=== Section Start ===
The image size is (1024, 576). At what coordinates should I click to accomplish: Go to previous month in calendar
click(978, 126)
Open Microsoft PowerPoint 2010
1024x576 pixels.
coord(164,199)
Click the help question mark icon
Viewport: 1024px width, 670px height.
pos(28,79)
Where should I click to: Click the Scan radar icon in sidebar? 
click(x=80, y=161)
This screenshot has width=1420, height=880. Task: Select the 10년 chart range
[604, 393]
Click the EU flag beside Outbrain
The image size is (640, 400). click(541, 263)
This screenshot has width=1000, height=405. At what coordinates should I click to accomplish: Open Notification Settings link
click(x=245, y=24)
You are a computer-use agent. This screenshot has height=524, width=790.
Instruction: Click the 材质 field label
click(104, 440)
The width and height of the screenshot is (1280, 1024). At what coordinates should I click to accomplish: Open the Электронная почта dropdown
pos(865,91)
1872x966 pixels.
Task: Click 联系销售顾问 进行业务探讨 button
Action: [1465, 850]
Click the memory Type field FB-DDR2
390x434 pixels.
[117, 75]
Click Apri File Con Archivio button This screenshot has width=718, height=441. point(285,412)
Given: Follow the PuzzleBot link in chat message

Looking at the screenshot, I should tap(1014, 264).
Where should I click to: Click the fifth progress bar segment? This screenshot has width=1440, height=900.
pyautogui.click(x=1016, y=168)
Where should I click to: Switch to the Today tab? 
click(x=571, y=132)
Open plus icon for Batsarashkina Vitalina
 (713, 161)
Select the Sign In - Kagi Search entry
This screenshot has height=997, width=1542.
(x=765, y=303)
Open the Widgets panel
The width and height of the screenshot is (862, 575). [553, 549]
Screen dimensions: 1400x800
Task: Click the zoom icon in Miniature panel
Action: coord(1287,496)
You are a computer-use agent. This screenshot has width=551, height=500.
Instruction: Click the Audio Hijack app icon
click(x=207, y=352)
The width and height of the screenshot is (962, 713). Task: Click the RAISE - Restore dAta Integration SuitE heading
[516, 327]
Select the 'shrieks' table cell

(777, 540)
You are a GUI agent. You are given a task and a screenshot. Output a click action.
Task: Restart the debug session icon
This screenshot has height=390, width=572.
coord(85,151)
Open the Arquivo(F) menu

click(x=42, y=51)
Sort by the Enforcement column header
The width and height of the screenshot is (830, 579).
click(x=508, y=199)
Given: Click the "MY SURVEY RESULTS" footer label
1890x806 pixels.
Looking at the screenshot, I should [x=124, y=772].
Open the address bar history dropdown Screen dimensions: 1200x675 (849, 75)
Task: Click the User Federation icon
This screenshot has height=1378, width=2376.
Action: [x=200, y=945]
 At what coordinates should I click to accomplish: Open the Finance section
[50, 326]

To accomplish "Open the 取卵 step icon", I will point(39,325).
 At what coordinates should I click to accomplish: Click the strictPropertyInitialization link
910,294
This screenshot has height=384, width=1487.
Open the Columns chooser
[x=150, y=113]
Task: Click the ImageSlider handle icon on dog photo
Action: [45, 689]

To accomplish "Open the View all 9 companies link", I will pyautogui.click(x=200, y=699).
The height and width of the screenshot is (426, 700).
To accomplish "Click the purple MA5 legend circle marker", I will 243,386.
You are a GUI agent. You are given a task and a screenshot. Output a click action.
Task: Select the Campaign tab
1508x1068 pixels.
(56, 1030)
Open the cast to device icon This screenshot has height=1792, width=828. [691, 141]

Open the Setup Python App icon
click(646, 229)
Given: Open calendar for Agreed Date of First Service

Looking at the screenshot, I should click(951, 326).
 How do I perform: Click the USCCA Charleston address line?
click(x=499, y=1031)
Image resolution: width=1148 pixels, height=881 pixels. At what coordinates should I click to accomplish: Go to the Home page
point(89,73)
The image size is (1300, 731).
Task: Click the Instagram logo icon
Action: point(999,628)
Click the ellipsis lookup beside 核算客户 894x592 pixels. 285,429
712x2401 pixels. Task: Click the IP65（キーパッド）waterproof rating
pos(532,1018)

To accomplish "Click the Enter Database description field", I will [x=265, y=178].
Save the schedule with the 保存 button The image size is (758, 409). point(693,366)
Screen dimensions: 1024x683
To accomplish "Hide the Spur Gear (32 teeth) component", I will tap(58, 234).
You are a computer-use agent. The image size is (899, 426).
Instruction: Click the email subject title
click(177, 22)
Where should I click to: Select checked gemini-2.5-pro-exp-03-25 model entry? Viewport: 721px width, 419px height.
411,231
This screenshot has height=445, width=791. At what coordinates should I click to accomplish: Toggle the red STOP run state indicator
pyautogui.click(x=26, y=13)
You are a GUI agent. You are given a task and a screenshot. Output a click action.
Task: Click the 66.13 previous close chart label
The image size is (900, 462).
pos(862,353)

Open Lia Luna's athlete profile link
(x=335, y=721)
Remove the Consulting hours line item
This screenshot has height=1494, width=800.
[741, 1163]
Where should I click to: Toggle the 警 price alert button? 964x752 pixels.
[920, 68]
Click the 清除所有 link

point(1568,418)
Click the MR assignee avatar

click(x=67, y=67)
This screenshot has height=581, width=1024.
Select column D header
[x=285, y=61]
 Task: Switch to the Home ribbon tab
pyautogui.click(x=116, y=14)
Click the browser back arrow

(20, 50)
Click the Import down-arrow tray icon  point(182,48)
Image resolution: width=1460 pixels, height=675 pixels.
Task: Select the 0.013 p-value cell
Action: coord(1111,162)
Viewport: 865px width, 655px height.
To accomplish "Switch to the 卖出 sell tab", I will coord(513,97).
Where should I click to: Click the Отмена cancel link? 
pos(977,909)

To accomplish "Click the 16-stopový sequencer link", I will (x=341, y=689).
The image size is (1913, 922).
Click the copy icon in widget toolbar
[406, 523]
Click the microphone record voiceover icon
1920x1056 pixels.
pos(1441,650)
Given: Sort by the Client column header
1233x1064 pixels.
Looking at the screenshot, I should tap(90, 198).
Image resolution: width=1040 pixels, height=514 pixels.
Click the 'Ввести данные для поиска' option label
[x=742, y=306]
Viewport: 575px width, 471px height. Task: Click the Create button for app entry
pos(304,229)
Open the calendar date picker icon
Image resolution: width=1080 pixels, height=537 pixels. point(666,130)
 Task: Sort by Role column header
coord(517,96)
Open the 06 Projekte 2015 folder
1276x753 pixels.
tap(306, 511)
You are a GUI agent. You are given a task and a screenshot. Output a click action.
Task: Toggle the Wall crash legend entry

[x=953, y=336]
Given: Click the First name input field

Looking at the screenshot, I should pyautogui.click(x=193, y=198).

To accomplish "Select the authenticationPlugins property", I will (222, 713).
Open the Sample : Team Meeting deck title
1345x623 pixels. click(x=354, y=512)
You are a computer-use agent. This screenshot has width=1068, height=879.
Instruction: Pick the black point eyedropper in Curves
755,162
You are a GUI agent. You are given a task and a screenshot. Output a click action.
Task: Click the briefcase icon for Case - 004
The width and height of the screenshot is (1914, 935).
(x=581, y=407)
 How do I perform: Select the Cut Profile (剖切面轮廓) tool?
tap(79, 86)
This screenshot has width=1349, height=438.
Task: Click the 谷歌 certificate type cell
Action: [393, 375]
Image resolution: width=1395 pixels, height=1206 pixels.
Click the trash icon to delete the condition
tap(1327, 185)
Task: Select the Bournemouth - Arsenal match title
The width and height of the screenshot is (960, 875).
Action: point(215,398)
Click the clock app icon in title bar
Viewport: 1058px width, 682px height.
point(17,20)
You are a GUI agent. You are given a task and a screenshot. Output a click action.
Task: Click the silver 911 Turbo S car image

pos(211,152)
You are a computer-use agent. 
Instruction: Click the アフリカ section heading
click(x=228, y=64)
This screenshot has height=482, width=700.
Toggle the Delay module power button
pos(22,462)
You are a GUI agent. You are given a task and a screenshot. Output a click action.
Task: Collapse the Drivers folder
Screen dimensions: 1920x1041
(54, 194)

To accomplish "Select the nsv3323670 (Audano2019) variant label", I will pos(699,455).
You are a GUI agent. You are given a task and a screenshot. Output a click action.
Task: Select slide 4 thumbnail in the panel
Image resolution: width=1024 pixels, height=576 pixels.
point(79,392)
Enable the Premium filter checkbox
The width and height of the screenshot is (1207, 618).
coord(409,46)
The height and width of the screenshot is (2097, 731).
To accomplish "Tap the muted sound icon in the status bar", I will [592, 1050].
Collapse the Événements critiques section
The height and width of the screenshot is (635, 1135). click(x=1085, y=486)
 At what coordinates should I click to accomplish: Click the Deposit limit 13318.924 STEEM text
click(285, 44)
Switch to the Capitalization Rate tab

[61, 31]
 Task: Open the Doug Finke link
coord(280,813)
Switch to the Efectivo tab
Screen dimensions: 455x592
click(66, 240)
=== Section End ===
## TASK GOAL:
Once you reach the line containing "Task: Select slide 4 thumbnail in the panel", transcribe it and each line after it through the end of the material, exactly and with nothing added.

## SOLUTION:
Task: Select slide 4 thumbnail in the panel
Image resolution: width=1024 pixels, height=576 pixels.
point(79,392)
Enable the Premium filter checkbox
The width and height of the screenshot is (1207, 618).
coord(409,46)
The height and width of the screenshot is (2097, 731).
To accomplish "Tap the muted sound icon in the status bar", I will [592, 1050].
Collapse the Événements critiques section
The height and width of the screenshot is (635, 1135). click(x=1085, y=486)
 At what coordinates should I click to accomplish: Click the Deposit limit 13318.924 STEEM text
click(285, 44)
Switch to the Capitalization Rate tab

[61, 31]
 Task: Open the Doug Finke link
coord(280,813)
Switch to the Efectivo tab
Screen dimensions: 455x592
click(66, 240)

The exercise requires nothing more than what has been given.